Kurzübung A: Gib den Abschnitt der Auflistung von der Zeile mit „Screen dimensions: 549x598“ bis zu deren Ende erneut aus und tausche darin „celebration“ gegen „birthday“, ohne sonst etwas zu verändern. Die Bilder lässt du dabei weg.
——
Von einer flächendeckenden Überwachung ist Deutschland weit entfernt, versichert Konrad Freiberg, Chef der Polizeigewerkschaft GdP: „Wir haben viel Video-Überwachung im privaten Breich. Aber im öffentlichen Bereich gibt es sie nur an einzelnen kriminalistischen Brennpunkten.“ Laut NRW-Innenminsterium hat die Polizei an Standorten in Bielefeld, Mönchengladbach, Düsseldorf und Aachen eigene Kameras installiert. Eine flächendeckende Video-Überwachung wie auf der britischen Insel hält Freiberg ohnehin für wenig sinnvoll. „Es muss auch immer jemand da sein, der sich die Video-Bänder ansieht“, gibt er zu bedenken.
——
Kurzübung B: Entnimm den Textauszug zur Video-Überwachung vollständig und Wort für Wort unverändert.
——
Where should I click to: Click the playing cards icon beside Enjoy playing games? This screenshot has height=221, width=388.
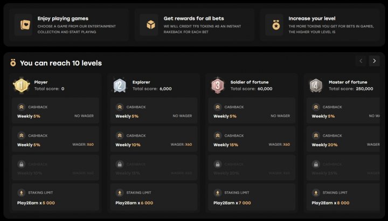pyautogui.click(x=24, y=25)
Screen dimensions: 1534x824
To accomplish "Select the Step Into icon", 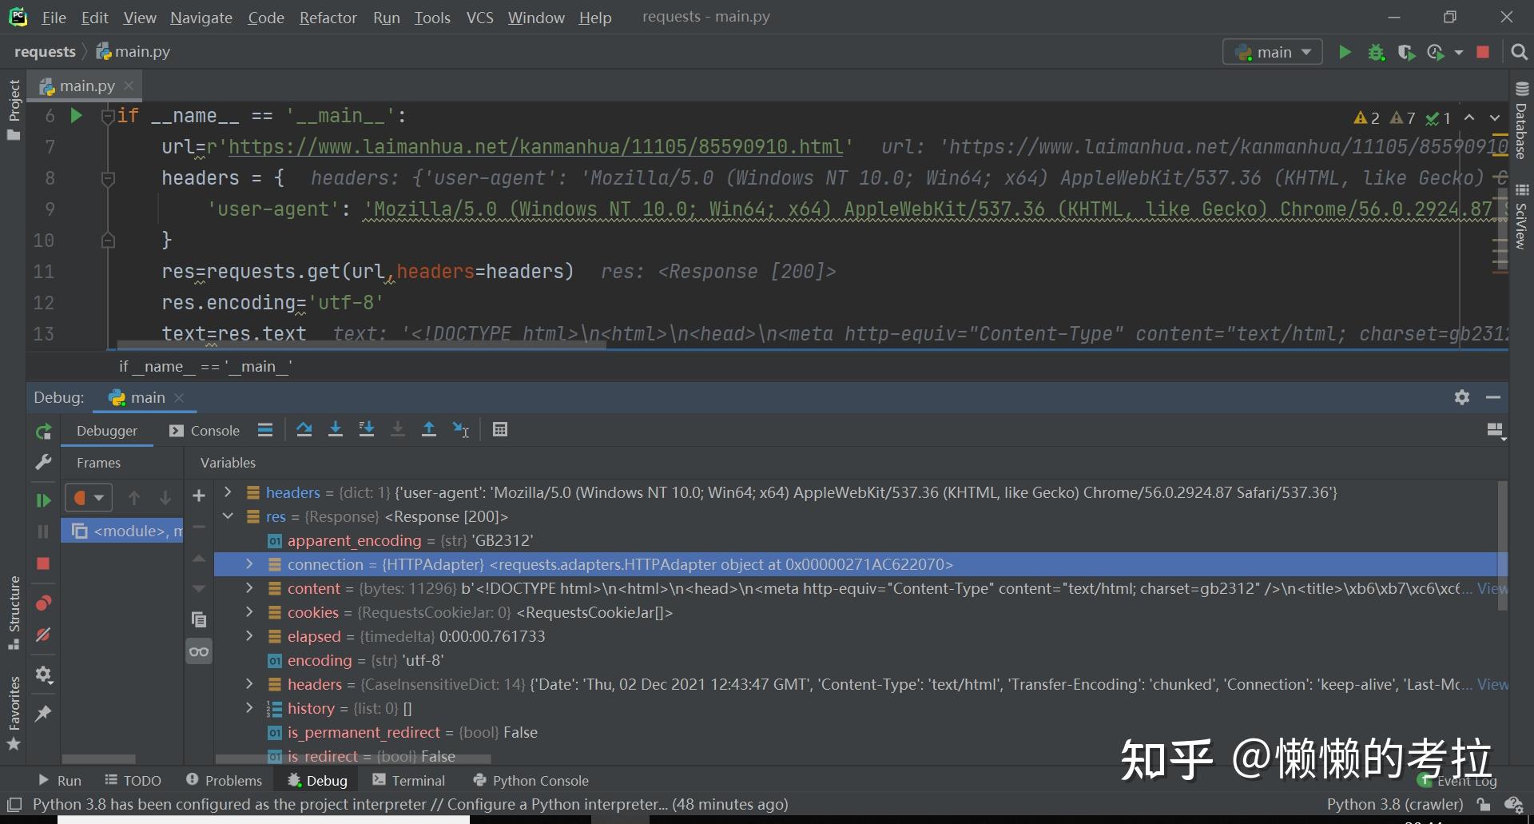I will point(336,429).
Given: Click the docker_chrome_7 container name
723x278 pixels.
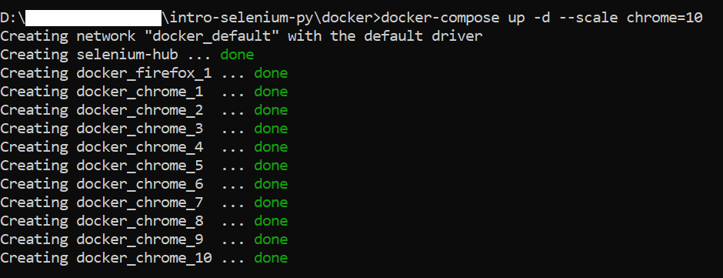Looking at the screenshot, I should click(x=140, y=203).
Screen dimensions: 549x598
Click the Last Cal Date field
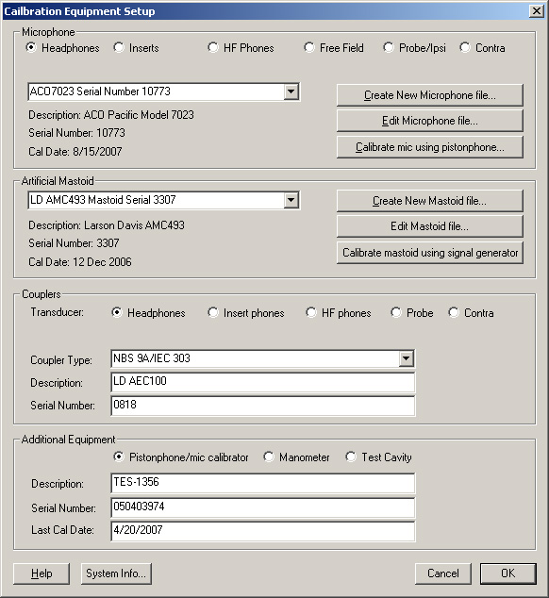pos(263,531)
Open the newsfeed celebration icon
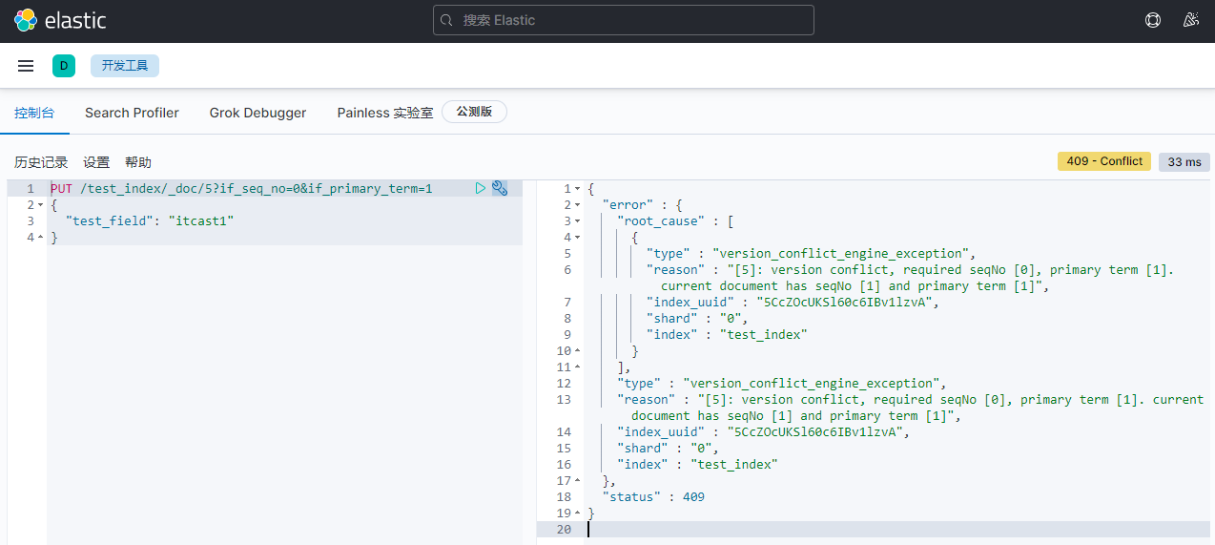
——
Antwort A:
Screen dimensions: 549x598
Click the Last Cal Date field
pos(263,531)
Open the newsfeed birthday icon

Antwort B:
Von einer flächendeckenden Überwachung ist Deutschland weit entfernt, versichert Konrad Freiberg, Chef der Polizeigewerkschaft GdP: „Wir haben viel Video-Überwachung im privaten Breich. Aber im öffentlichen Bereich gibt es sie nur an einzelnen kriminalistischen Brennpunkten.“ Laut NRW-Innenminsterium hat die Polizei an Standorten in Bielefeld, Mönchengladbach, Düsseldorf und Aachen eigene Kameras installiert. Eine flächendeckende Video-Überwachung wie auf der britischen Insel hält Freiberg ohnehin für wenig sinnvoll. „Es muss auch immer jemand da sein, der sich die Video-Bänder ansieht“, gibt er zu bedenken.